Terri Novacek  10:07  
Dr. Brown tells us the basis of human trust is established through play signals. What are place signals, you hear him refer to a dog at the beach. The photo of the dog, which he's referring is one where the dog is in pounce, position, bowed down on his front legs, mouth open with excitement, eyes focused on the ball in front of him. Without words, we know this dog is saying, Come on, come on throw the ball. You know, you can trust he is not interested in fighting, running away or sleeping. It is abundantly clear his intention is all about play. Think about signals you send and receive that lets you know the intention here is play that smile joke, high five, pat on the back. How often and under what circumstances do you tend to give those signals? Could you give more? Should you give more? Why would your life be like if you played more? It is through play that we discover our interests and talents, as well as the things that aren't so interesting, or in which we have no talent. Take surfing, for example. It looks like a lot of fun. But many who try it realize they don't like being in saltwater for long periods of time. And those people out there at the crack of dawn that make it look so easy. It's not that easy. And no matter how many times you try to stand up on that wily board, you find you have no aptitude for it.

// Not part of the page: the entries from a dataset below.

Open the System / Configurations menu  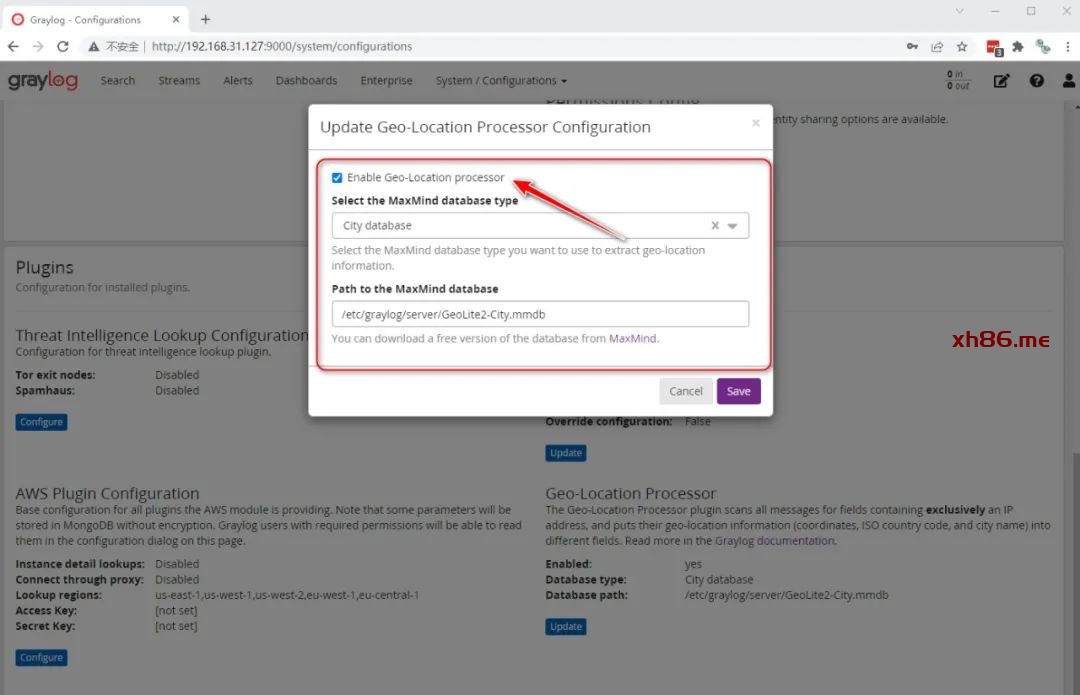pyautogui.click(x=501, y=81)
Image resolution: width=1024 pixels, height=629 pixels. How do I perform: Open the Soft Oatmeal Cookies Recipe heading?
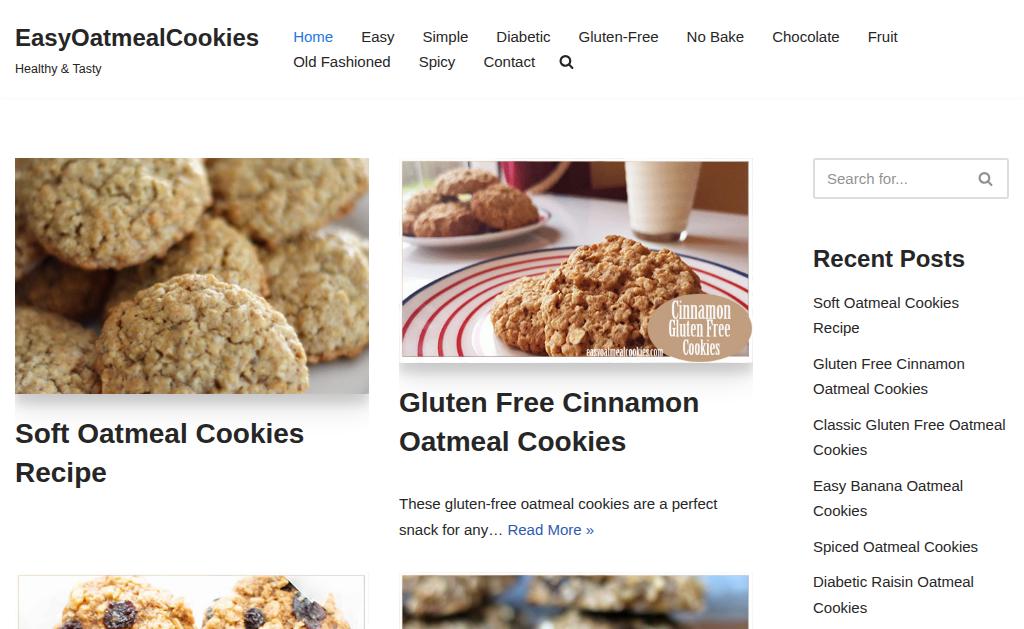click(159, 453)
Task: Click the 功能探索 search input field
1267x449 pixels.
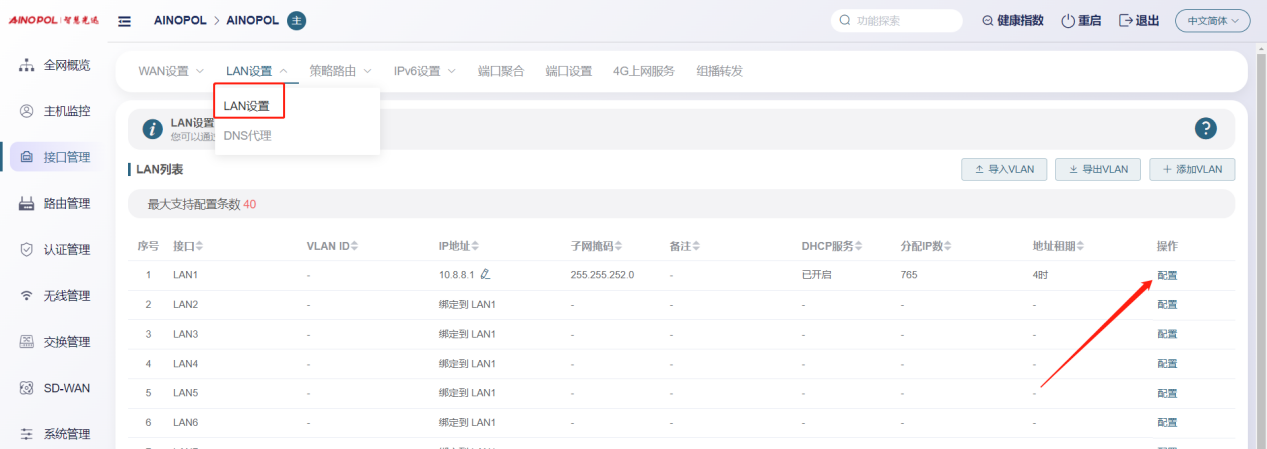Action: click(x=900, y=21)
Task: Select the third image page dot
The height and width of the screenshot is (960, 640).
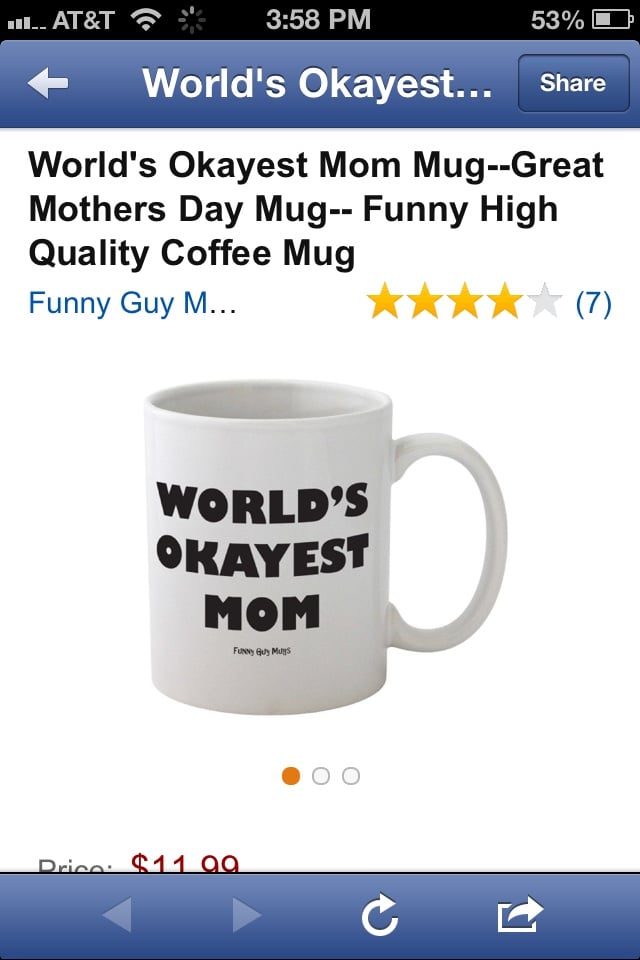Action: coord(351,776)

And you don't want to one person's fun can be another person's torture. So here's your challenge for the week. Explore your life back to a clear, joyful, playful image that you have. Maybe it involves a special toy, an event or a vacation. Build from that how the emotion in the memory connect to your life Now, does what brought you joy in that memory? bring you joy now? And if so, do you still engage in similar activities? If not, are you in tune with what is fun to you today? Is there a way you might enrich your life by prioritizing play? Are you giving attention to your passion, your inner drive? Is there something in your play history that holds the secret to finding your element?